Selected passage →
+ + + + +
A month ago on August 28th, Republican Party leaders officially announced the party’s platform including the proclamation that “the unborn child has a fundamental individual right to life which cannot be infringed” and the plan to ensure no federal funds go to any health care provider that also performs abortions (i.e., Planned Parenthood). And I imagine activists on both sides of the abortion debate were shocked—and breathed a sigh of relief. While some other activists are still wondering if there is a way to talk about reproductive issues in less binary terms.
Over the past decades, the pro-choice movement has spent many resources defending the 1973 Roe v. Wade decision in the courts, legislature and streets. Many movement leaders note that many of the measures against which they fight are “back-door” attacks on Roe that “chip away” at abortion access rather than attacking the legality of it directly. Waiting periods, parental consent, pre-abortion counseling, and other requirements are just some of the examples of the challenges to abortion that while not necessarily outlawing abortion outright, make the procedure more difficult for a woman to access. And they are challenges that can be harder to mobilize people around than a direct attack against the right to abortion would be. In Abortion and the Politics of Motherhood, Luker found that Roe literally motivated many people to pro-life activists overnight. Since the book’s publication, the political atmosphere around abortion has changed considerably. But August 28th may be the day that future researchers report pro-choice leaning interviewees pinpoint as when they felt suddenly felt compelled to action to protect abortion.
+ + + + +
Extracted information →
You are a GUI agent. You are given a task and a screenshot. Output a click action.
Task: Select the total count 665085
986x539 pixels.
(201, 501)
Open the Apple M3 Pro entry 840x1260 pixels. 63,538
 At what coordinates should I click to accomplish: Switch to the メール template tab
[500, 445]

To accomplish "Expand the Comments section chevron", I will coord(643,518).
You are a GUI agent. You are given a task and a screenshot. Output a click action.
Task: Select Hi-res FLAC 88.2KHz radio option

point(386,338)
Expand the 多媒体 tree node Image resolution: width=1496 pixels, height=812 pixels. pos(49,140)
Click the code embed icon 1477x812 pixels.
+ + + + +
Aim →
According to the passage on abortion politics, on what date did Republican Party leaders officially announce the party's platform?

Task response →
August 28th